### [RAW DATA]
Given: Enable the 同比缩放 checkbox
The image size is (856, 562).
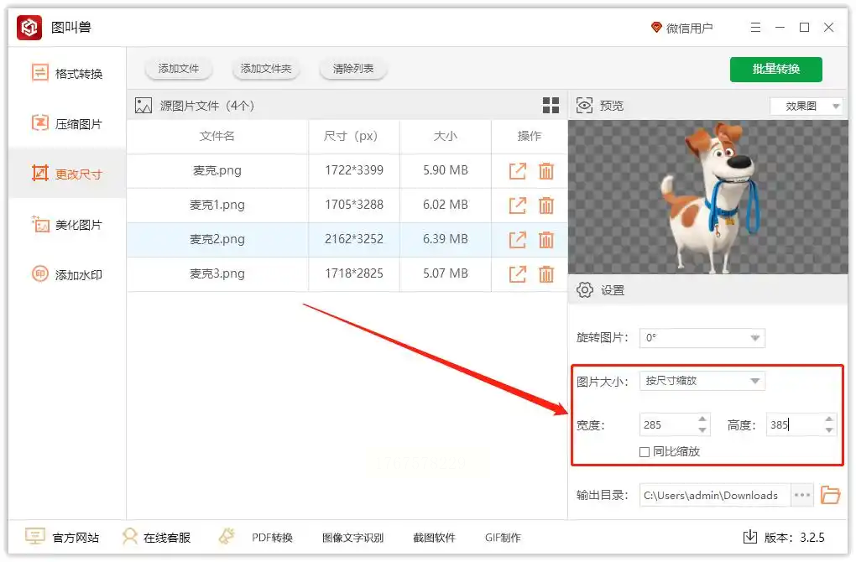Looking at the screenshot, I should [x=645, y=452].
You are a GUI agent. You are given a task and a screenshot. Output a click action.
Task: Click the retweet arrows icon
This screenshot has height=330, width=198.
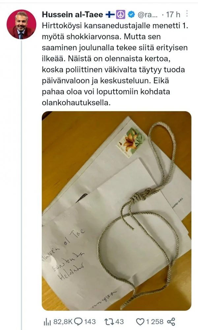click(x=109, y=321)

### [AIM OF THE TASK]
Leaving out every picture, transcribe exactly the lines from the line that contains "Task: Click the retweet arrows icon" through the final line of the entries above.

### [SOLUTION]
Task: Click the retweet arrows icon
This screenshot has height=330, width=198.
click(x=109, y=321)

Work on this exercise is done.